Daarom zetten wij de de belangrijkste maatregelen voor de industrie en de gebouwde omgeving op een rij:
VOOR DE INDUSTRIE
• ETS-2
Het ETS-2 is een uitbreiding van het Europese Emissie handelssysteem voor de grote bedrijven (ETS-1). ETS-2 komt uit de Europese Green Deal en moet van toepassing worden voor de middelgrote en kleinere bedrijven en daarnaast ook voor de transportsector en mogelijk voor de landbouwsector. In tegenstelling tot ETS-1 gaan de bedrijven niet betalen voor CO2-emissie maar moeten fossiele brandstofleveranciers een CO2-heffing innen op de brandstoffen die zij leveren. De hoogte van deze CO2-heffing is lager dan in het ETS-1. Tot 2030 wordt uitgegaan van 45 €/ton. Om een gevoel te geven, op aardgas betekent dit een extra kostenpost van circa 7 ct/Nm3 in 2030.
• Groengas bijmengregeling
Er wordt gewerkt aan een bijmengverplichting voor groengas in het aardgas. De kosten voor deze bijmengverplichting worden in het voorstel van het kabinet volledig neergelegd bij de ETS-2 bedrijven. Dit leidt tot verhoging van de kosten van aardgas van 3 ct/Nm3 in 2026 tot 12 á 17 ct/ Nm3 in 2030.
• Energiebelasting op aardgas
Tenslotte ligt er een voorstel om de energiebelasting op aardgas in de 3e, 4e en 5e tariefschijf 22% te verhogen. Dat is het gasverbruik boven de 170.000 Nm3 per jaar. Ook dit leidt weer tot een stijging van 8 ct/Nm3 in de 3e schijf en 5 ct/Nm3 in de 4e schijf.
In zijn totaliteit zal dit een aanzienlijke verhoging van de kosten van aardgas opleveren die boven op de verhoging komt in het Belastingplan 2024. Het is daarmee van grote invloed op de terugverdientijd van besparingsmaatregelen maar zal zeker op weerstand stuiten.

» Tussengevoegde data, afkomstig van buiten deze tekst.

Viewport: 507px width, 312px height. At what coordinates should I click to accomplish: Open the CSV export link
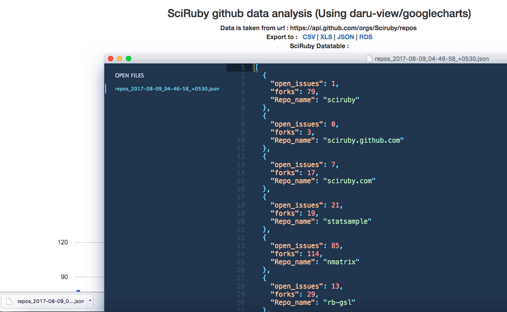click(x=309, y=37)
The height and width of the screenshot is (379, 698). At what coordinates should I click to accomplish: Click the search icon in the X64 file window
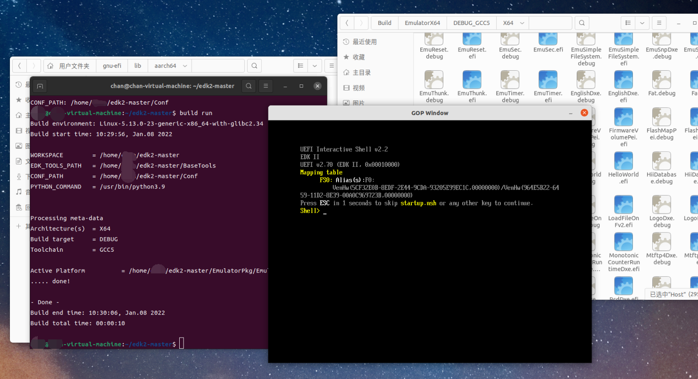click(x=582, y=23)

Het is dus nog onzeker wat in welke mate zal worden aangenomen. We houden in de gaten hoe dit verder loopt en we houden jullie op de hoogte.
VOOR DE GEBOUWDE OMGEVING
• Regeling Verduurzaming Maatschappelijk Vastgoed
Er blijft grote belangstelling voor de DUMAVA subsidieregeling. De overheid heeft besloten om middelen naar voren te schuiven om dit jaar het subsidieplafond te verhogen.
• Amendement zonnepanelen scholen
Er wordt 40 miljoen euro van de ISDE onttrokken die weer wordt toegevoegd aan de DUMAVA subsidie. Met dit geld moeten schoolgebouwen van zonnepanelen worden voorzien.

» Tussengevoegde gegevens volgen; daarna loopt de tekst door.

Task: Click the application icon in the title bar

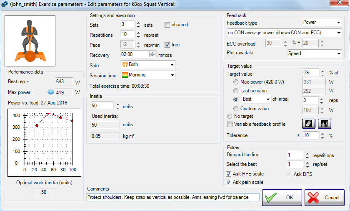Action: pos(5,4)
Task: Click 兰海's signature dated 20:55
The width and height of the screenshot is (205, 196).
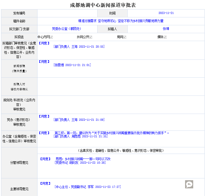Action: [79, 47]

• Vrijval subsidie SDE, SDE+, SDE++
Doordat energieprijzen meerjarig hoger uitvallen is er in 2026-2029 minder budget benodigd voor de SDE subsidieregelingen. De SDE-kasraming wordt hierop aangepast.

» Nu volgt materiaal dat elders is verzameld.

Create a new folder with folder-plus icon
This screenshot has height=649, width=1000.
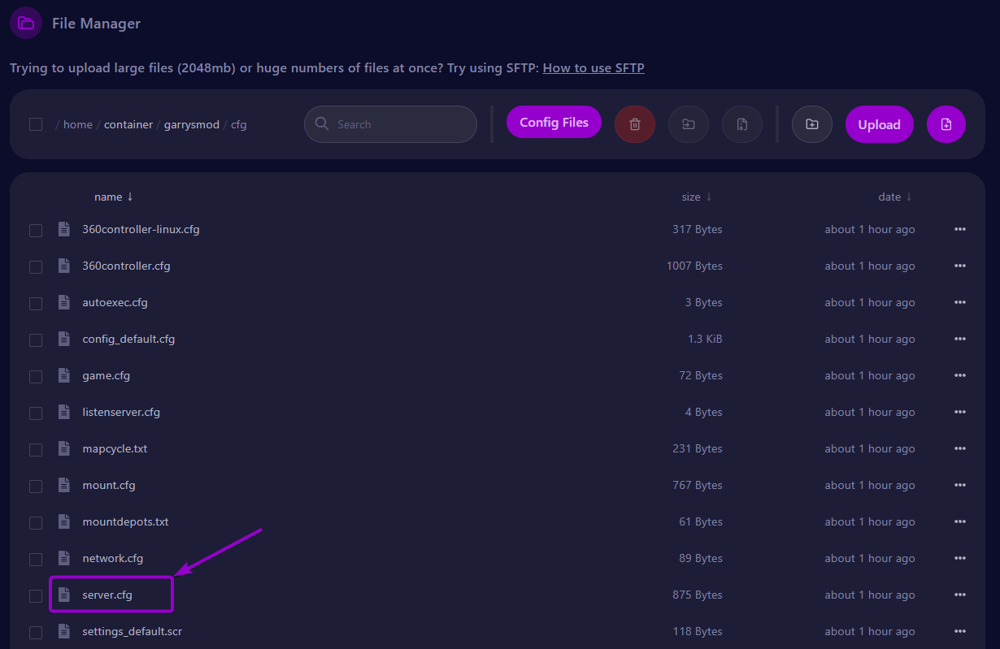point(811,124)
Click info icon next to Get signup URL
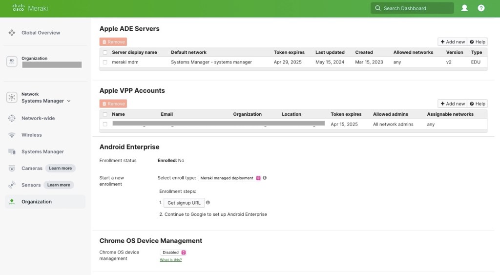The width and height of the screenshot is (500, 275). click(x=208, y=202)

• Klimaatfonds: Nationaal Isolatieprogramma
Voor het Nationaal Isolatieprogramma (NIP) wordt t/m 2030 250 miljoen euro cumulatief beschikbaar gesteld uit het Klimaatfonds meerjarenprogramma 2025. Hiervan is o.a. 125 miljoen euro bestemd voor de Subsidie verduurzaming Vereniging Voor Eigenaars (SVVE). 49,9 Miljoen euro is bestemd voor de regeling lokale aanpak, en 40,7 miljoen euro voor natuurinclusief isoleren. Ook is er jaarlijks tot en met 2030 ca. 5 miljoen euro beschikbaar als bijdrage aan het innovatiebudget Meerjarige Missiegedreven Innovatie Programma's (MMIP) binnen het NIP.
• Bio Based bouwen
Vanuit het Klimaatfonds ontvangt BZK in totaal 19 miljoen euro voor Bio Based bouwen. Hiermee wordt ingezet op het ontwikkelen van de markt voor biobased bouwmaterialen. De middelen zijn bestemd voor het ontwikkelen van biobased productkaarten in de Nationale Milieudatabase, monitoring en de financiering van de uitvoeringsorganisatie.